PRIVATO E POLITICO. Arrivato nella Torino delle grandi fabbriche e delle grandi concentrazioni operaie da questa estrema periferia del sistema, Gramsci fa una scelta di vita: sarà un “rivoluzionario di professione”. Vita e militanza politica, pensiero e militanza politica coincidono senza scarti. L’analisi teorica ha un senso soltanto in quanto guida all’azione.
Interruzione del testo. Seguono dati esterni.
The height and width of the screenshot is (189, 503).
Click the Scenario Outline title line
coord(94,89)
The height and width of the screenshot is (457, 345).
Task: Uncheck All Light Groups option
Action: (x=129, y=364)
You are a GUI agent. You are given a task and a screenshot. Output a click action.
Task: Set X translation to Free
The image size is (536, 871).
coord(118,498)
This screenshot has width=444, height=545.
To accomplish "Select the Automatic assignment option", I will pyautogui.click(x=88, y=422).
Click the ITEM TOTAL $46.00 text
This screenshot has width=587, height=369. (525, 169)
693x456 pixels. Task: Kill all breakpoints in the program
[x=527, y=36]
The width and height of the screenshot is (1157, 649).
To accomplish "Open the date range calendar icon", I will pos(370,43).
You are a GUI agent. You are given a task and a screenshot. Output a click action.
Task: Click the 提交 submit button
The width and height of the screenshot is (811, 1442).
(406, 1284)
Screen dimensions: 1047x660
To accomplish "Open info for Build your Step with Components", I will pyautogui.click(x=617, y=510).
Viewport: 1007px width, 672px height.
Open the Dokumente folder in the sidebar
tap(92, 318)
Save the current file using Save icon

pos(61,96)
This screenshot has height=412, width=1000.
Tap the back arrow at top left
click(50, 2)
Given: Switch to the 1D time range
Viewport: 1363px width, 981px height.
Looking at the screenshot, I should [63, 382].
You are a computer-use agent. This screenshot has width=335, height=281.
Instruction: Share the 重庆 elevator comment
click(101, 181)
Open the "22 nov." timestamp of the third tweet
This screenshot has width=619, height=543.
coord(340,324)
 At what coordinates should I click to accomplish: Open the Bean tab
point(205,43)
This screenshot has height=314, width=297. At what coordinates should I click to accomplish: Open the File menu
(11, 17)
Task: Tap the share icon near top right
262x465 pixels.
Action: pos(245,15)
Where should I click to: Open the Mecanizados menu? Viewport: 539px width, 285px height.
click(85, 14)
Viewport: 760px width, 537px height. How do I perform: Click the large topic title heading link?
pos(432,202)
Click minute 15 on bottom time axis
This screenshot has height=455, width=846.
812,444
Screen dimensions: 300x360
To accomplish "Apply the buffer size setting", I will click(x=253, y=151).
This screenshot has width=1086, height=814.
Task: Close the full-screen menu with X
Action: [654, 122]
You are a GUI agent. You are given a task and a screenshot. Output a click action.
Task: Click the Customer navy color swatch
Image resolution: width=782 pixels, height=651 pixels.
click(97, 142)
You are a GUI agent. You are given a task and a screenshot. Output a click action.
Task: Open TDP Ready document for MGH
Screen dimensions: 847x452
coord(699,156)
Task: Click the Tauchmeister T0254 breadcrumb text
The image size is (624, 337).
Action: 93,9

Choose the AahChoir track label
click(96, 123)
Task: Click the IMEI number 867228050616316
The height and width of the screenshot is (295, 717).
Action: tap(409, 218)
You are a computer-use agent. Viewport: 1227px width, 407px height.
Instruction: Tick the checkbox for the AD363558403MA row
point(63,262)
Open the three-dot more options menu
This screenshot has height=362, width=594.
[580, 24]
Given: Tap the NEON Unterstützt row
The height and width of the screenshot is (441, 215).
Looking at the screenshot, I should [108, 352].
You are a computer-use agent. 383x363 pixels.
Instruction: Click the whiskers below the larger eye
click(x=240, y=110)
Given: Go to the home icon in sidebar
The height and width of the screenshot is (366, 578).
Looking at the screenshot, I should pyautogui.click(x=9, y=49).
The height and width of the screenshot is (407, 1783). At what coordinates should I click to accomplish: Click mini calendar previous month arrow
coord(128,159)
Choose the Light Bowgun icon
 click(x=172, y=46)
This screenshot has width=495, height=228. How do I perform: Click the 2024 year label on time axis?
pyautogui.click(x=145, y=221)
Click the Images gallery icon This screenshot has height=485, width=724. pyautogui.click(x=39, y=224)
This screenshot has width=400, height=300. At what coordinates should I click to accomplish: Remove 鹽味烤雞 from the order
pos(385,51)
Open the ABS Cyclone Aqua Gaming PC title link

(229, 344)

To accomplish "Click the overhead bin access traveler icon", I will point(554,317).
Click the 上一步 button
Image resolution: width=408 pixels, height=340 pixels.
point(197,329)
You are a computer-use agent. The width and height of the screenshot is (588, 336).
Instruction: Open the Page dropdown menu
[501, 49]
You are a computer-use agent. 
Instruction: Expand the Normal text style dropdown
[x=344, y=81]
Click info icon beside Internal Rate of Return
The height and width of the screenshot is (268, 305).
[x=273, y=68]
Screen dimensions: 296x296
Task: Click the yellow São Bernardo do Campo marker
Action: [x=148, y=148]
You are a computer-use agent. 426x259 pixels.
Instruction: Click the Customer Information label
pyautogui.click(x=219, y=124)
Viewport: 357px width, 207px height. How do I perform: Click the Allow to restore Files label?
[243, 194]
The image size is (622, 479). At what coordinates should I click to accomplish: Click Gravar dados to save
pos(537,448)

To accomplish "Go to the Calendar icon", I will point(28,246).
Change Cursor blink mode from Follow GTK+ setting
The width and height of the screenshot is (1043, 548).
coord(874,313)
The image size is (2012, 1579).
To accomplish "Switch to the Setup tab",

E l’azione ha un obiettivo preciso, che non è la conquista del potere fine a se stessa, ma la costruzione di una civiltà superiore che realizzi una fase nuova nella storia dell’umanità, un ordine nuovo in cui l’oppressione dell’uomo sull’uomo sia per sempre cancellata e all’hobbesiano “homo homini lupus” sia sostituito lo spinoziano “homo homini deus”.

Viene soltanto dalla formazione socialista e comunista di Gramsci tutto ciò? No, perché il silenzio al quale la storia dello sviluppo capitalistico su scala planetaria pretendeva (e pretende) di condannare il lavoro subalterno in tutte le sue forme (vecchie, nuove e nuovissime) in Gramsci viene dopo un altro silenzio, più antico: quello che Antonio ha imparato ad ascoltare ad Ales e a Ghilarza. A parlare, nel fondo del pensiero gramsciano, è il silenzio millenario delle vittime della storia, degli ultimi di tutti i luoghi e di tutte le epoche. Esattamente per questo in Italia, dove la sinistra, con effetti disastrosi, ha rinunciato ad ascoltare quel silenzio, l’interesse per l’autore dei “Quaderni del carcere” si è quasi del tutto spento o s’è ridotto a puro esercizio accademico. All’opposto, esattamente per questo Gramsci è diventato oggetto di interesse per intellettuali come il palestinese Edward Said, come il giamaicano Stuart Hall, come il brasiliano Marcos Del Roio o, sul versante dei “gender studies”, come l’indiana Gayatri Spivak. Sono tanti i luoghi del mondo in cui la vita negata, asservita, minacciata di annientamento chiede ancora con forza di uscire dal silenzio, di avere parola.

LA FIAMMA FREDDA. La vita negata. Il Gramsci più “intimo” illumina il “rivoluzionario di professione”. In una lettera a Giulia Schucht del 13 febbraio 1923, scritta agli inizi del loro rapporto per giustificare certe sue asprezze di carattere Antonio dice: «Sono da molti, da molti anni abituato a pensare che esista un’impossibilità assoluta, quasi fatale, a che io possa essere amato. Questa convinzione mi ha servito per troppo tempo come una difesa contro me stesso, perché qualche volta non ritorni a pungermi e non mi faccia rabbuiare». E pochi giorni dopo, in un’altra missiva: «Le ho raccontato tanti aneddoti della mia vita infantile, quelli pittoreschi, quelli che fa piacere ricordare. Non le ho neppure accennato al rovescio della medaglia. La mia vita è stata sempre una fiamma fredda, uno sterpeto».

CONSONANZA EMOTIVA. La “fiamma fredda” ha alimentato, nella biografia gramsciana, come bene aveva visto Gobetti, uno sforzo titanico, sovrumano, pagato per gran parte dell’esistenza con una durissima, dolorosa condizione di solitudine personale e politica. E’ questa consonanza “emotiva” di Gramsci con la vita negata – la sua stessa vita negata («il cervello ha sovrastato il corpo») – a farne un classico senza tempo. Un autore ancora studiato, ma anche un uomo che sentiamo vicino. In un presente che s’è fatto di ghiaccio, la “fiamma fredda” riscalda ancora.